欧州委員会、日欧FTA交渉開始を加盟国に要請;EDMA、Eucomedが後押しを表明

欧州のIVD業界団体であるEDMA(欧州分析機器製造業協会連合会)と医療機器メーカー同盟のEucomed(欧州医療機器産業連合会)は、欧州委員会による「日−EUの自由貿易協定(FTA)」交渉開始にむけて技術面で後押しすることを表明した。日欧がFTAを締結することになれば、日本のデバイスラグやデバイスギャップの解消につながり、現在国内では使用できない欧州のさまざまな医療技術が日本市場でも利用できるようになるなど業界内では期待が高まっている。

欧州委員会は先月(2012年7月)に日本とのFTAに向けて交渉開始することを加盟国に正式に要請することを決めた。今後、交渉の指針案はEU閣僚理事会に提出され、交渉開始の権限を付与された委員会で議論されることになる。

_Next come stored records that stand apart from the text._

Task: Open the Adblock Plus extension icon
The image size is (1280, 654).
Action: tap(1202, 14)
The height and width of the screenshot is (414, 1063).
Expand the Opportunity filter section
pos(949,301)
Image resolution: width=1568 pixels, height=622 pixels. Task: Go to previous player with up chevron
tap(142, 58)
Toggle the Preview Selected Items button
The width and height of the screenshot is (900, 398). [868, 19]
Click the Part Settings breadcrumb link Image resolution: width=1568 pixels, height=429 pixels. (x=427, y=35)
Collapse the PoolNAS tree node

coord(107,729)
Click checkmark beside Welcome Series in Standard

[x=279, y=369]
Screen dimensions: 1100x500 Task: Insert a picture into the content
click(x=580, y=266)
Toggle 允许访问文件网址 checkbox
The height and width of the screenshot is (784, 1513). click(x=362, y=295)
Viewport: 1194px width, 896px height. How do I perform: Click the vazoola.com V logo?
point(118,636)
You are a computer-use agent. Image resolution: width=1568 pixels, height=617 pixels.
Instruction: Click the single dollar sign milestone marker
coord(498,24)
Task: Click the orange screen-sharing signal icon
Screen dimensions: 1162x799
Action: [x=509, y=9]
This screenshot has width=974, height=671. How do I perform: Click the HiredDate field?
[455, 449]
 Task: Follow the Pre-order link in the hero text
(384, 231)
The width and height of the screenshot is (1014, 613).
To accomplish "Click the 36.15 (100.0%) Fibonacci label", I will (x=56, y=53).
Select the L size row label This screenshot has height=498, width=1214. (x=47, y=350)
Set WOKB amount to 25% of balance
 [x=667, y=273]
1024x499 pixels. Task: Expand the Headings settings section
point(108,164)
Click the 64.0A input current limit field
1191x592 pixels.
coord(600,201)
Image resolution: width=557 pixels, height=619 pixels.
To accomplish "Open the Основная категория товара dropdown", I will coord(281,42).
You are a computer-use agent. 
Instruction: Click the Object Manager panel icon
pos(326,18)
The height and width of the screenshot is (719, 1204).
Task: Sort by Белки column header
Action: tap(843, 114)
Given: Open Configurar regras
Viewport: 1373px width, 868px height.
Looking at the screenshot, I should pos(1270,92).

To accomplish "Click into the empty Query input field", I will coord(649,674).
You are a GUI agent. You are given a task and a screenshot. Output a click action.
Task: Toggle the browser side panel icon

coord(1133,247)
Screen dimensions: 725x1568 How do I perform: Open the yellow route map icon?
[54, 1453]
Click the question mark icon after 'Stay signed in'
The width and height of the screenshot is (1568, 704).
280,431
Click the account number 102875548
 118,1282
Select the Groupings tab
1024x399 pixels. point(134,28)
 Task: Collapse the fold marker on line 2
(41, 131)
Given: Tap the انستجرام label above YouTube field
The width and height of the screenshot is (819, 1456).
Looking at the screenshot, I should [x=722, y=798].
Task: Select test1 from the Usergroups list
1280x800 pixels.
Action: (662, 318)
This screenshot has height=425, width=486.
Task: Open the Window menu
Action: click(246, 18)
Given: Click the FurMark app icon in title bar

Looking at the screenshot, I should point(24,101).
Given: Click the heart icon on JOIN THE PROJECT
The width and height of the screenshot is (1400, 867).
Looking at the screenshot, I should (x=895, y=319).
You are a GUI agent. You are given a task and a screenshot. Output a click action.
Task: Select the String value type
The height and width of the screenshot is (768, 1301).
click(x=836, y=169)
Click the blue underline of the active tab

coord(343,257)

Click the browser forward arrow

長年、EDMAとEucomedは、在日欧州(連合)商工会議所や国内の医療機器産業関連の団体とともに、欧州委員会および日本政府に対し、欧州で市販されている安全かつ高品質の医療機器を日本にもタイムリーに導入できるようにロビー活動を行ってきている。両連合会プレスリリース(英文)で、日欧間の幅広い経済関係の強化は、「規制や臨床実験を収斂し、国際規格の広範利用を促進するだけでなく、コンプライアンス上の不必要な負担の軽減にもつながる」とFTAのメリットを強調しており、交渉開始にむけて技術面で必要な支援をしていくと表明した。

EMDAは現在、ヨーロッパ22ヶ国からの連合会からなり、IVD製品の研究・開発・製造・販売に従事する43の主要企業から編成されており、関連 団体を含むと欧州全域の500を越える企業で設立されている。Eucomedは、欧州各国および汎ヨーロッパにおける22,500の医療機器に関する設計者・製造業者・サプライヤーを代表する連合会。